Over the course of 14 years the Chávez government managed to construct an armor-plated framework for its system, which is apparently invulnerable. There is a Bolivarian militia: 120,000 volunteers with paramilitary training and modern weapons, which looks like a de facto parallel army, in case the first one starts to get out of hand. A more neighborhood-based version is provided by the so-called colectivos, bands of militants who patrol and intimidate people.
The Chávez government managed to construct an armor-plated framework for its system
But since an ounce of prevention is worth a pound of cure, Maduro has bent over backwards to bring the armed forces into his system as participants and guarantors. He calls them the Bolivarian armed forces, to underline that this is the new Venezuela. For the soldiery's personal nest-eggs there exists Bancofanb, a financial institution at the service of the army; complemented by Construfanb, a construction company to keep roofs over their heads. A military television channel recently came on the air; and UNEFA, the National Experimental University of the Armed Forces, further swells the repertory of lucrative sinecures.

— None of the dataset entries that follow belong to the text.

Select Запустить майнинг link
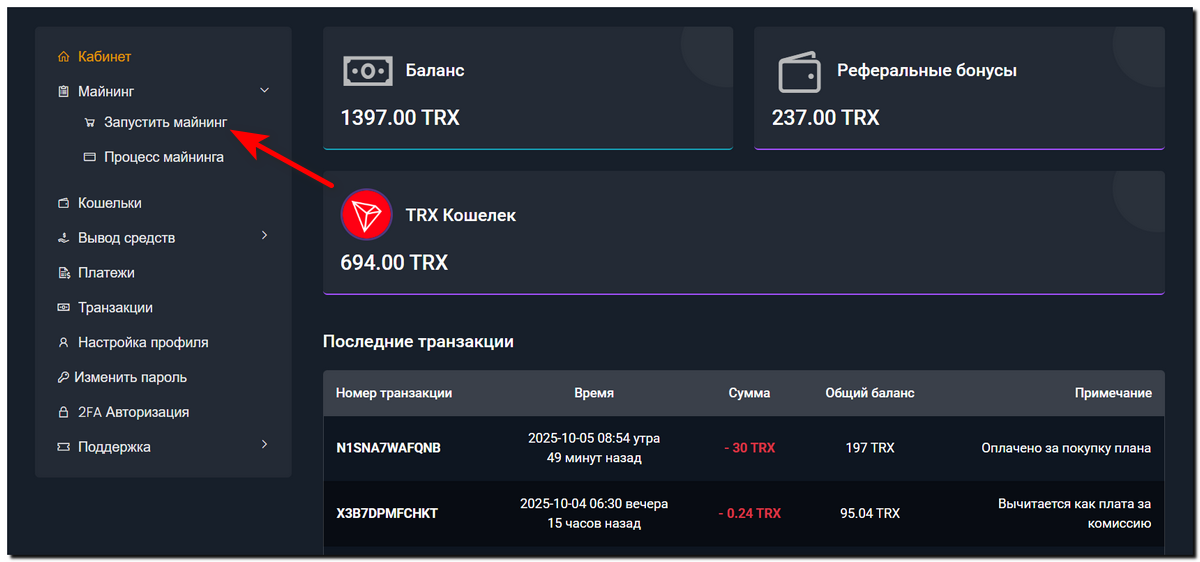1200x562 pixels. pyautogui.click(x=166, y=123)
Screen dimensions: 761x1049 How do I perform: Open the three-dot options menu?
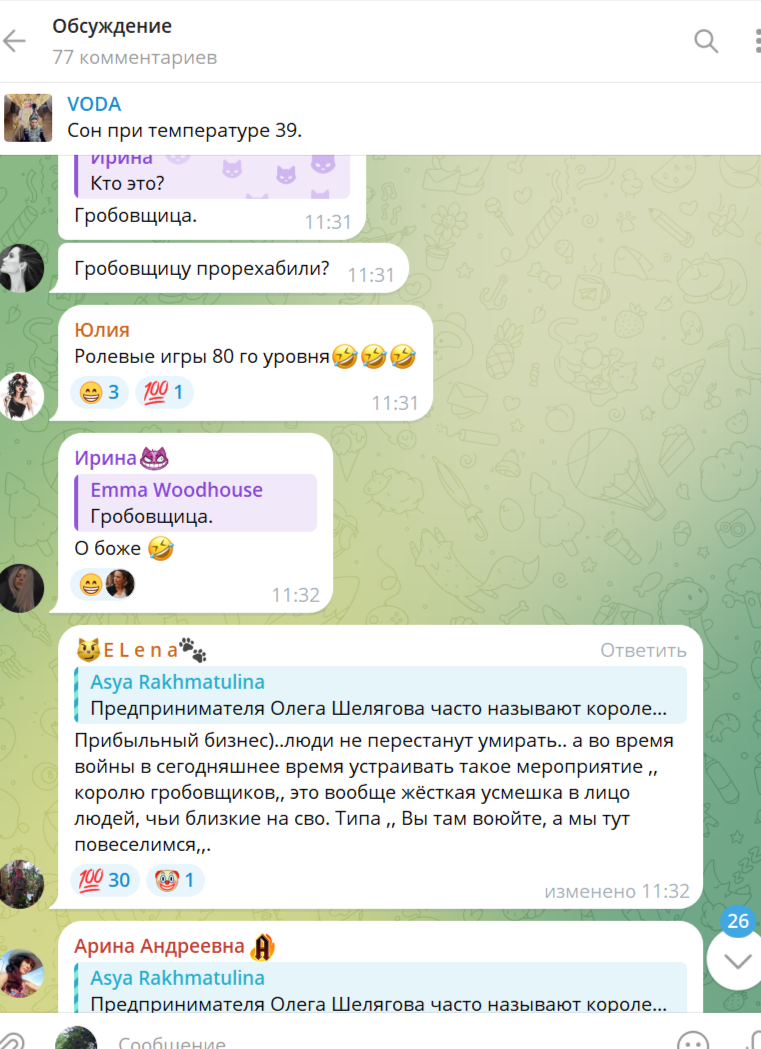[756, 41]
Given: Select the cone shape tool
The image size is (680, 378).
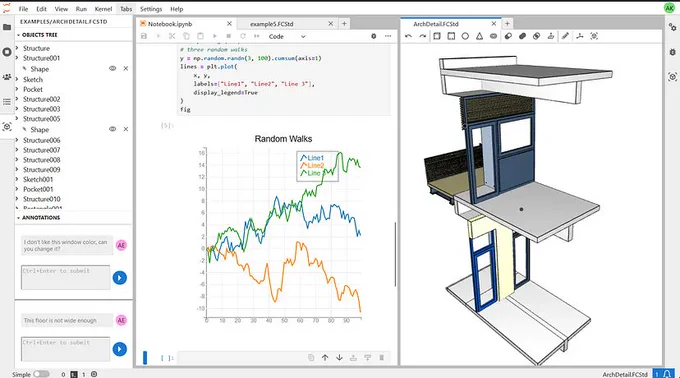Looking at the screenshot, I should [479, 36].
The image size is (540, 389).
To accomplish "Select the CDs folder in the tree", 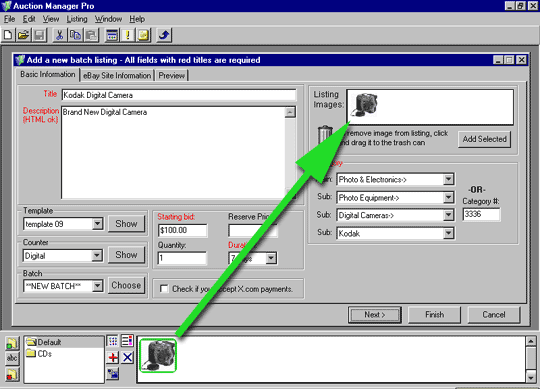I will tap(39, 354).
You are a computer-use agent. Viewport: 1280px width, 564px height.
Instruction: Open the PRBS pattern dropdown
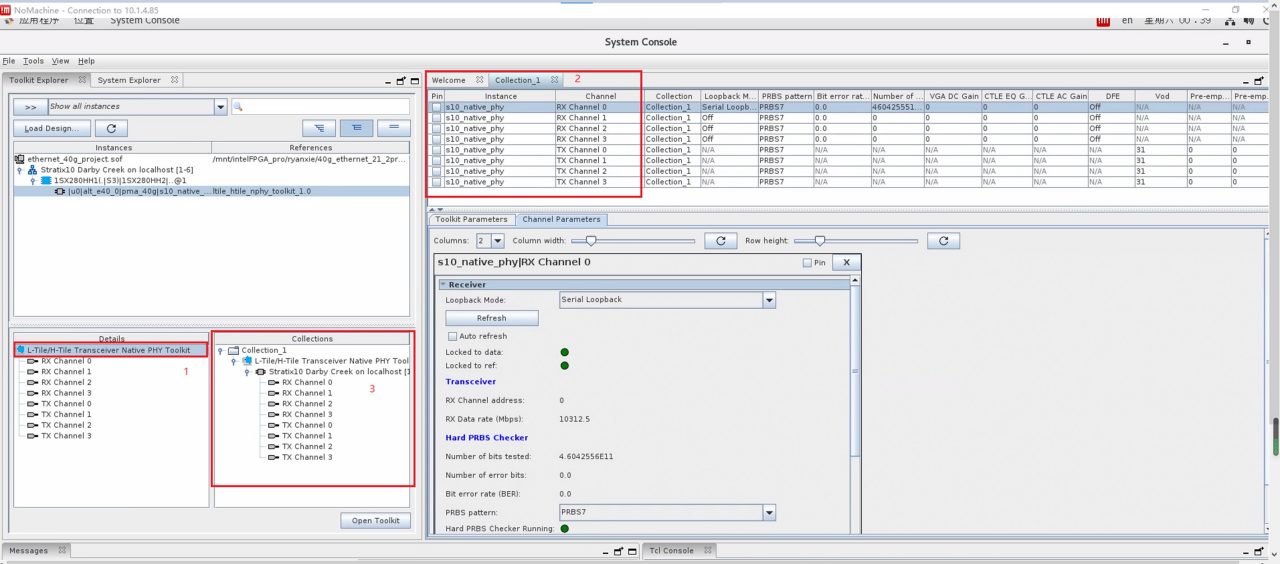coord(668,512)
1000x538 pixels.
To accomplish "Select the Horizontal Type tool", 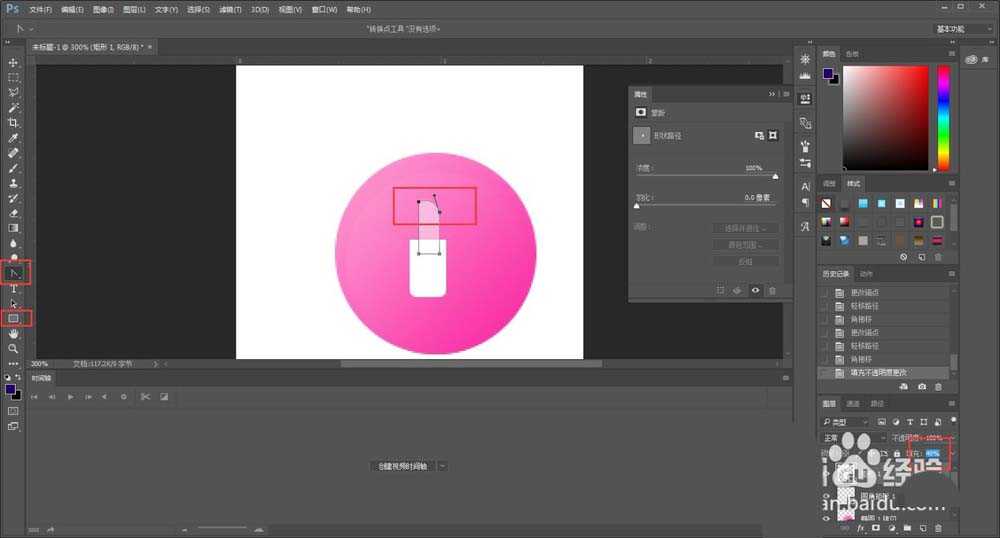I will coord(14,288).
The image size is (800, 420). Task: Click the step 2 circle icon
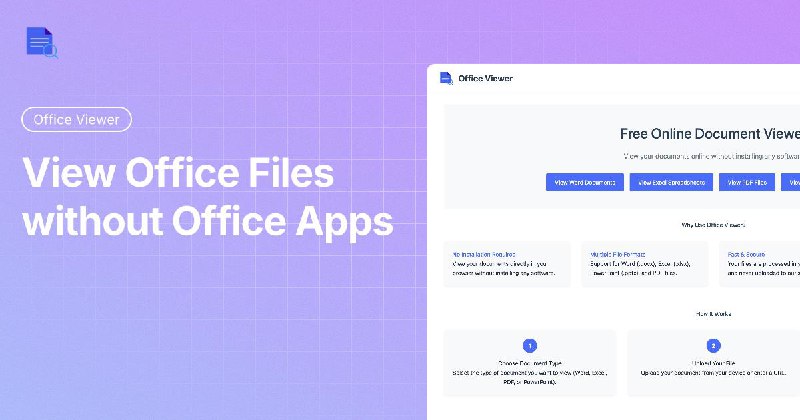713,346
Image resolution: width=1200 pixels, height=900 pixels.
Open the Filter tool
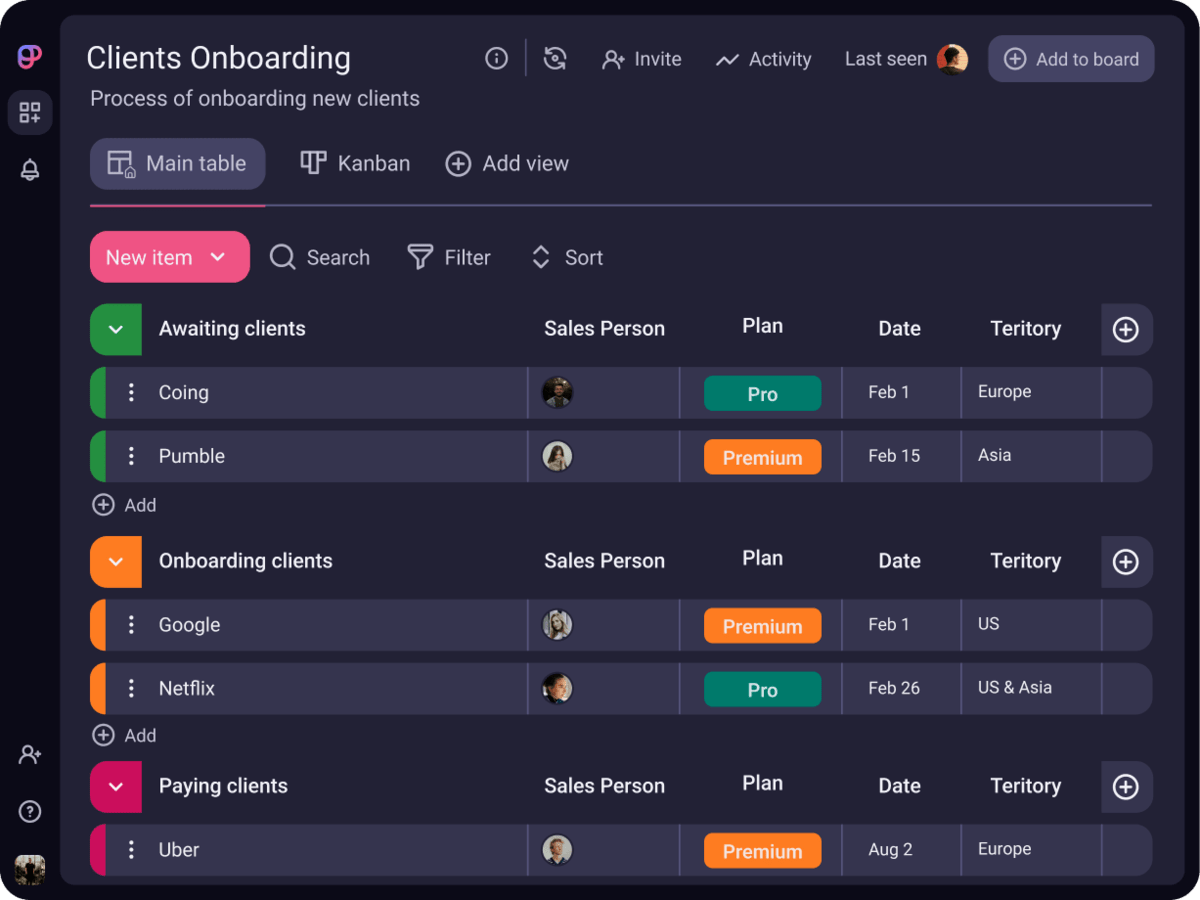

In less than a year Maduro has appointed almost 400 officers to high-level posts outside the strict ambit of the army. Eleven ministers and 10 vice-ministers are soldiers, not only in security and defense departments, but also in areas such as the economy, industry, electrical energy and food.
This militarization of the state seems to proceed from a worry that only the army could overthrow the Chavist regime. It was no coincidence that the Nuevo Herald of Miami last October published a manifesto signed by 45 retired officers, calling openly for a coup d'état to be launched.
More on the periphery of this central bastion is an additional brigade of 30,000 or 40,000 Cubans, advisors and professionals of various types, and bodies such as the Frente Francisco Miranda, also with thousands of members, which, come election time, acts by informing and by redoubling the pressure on the public. Identical results, we must remember, are pursued in Western democracies, but with more discretion and subtler means of persuasion.
Nicolás Maduro is not much of an orator, but his message is perfectly understandable when he says that his government "goes well beyond political, electoral and constitutional legitimacy, because it extends to various dimensions." Indeed it extends to all the dimensions that, within a narrowly limited pluralism, maintain the Chavist party in power.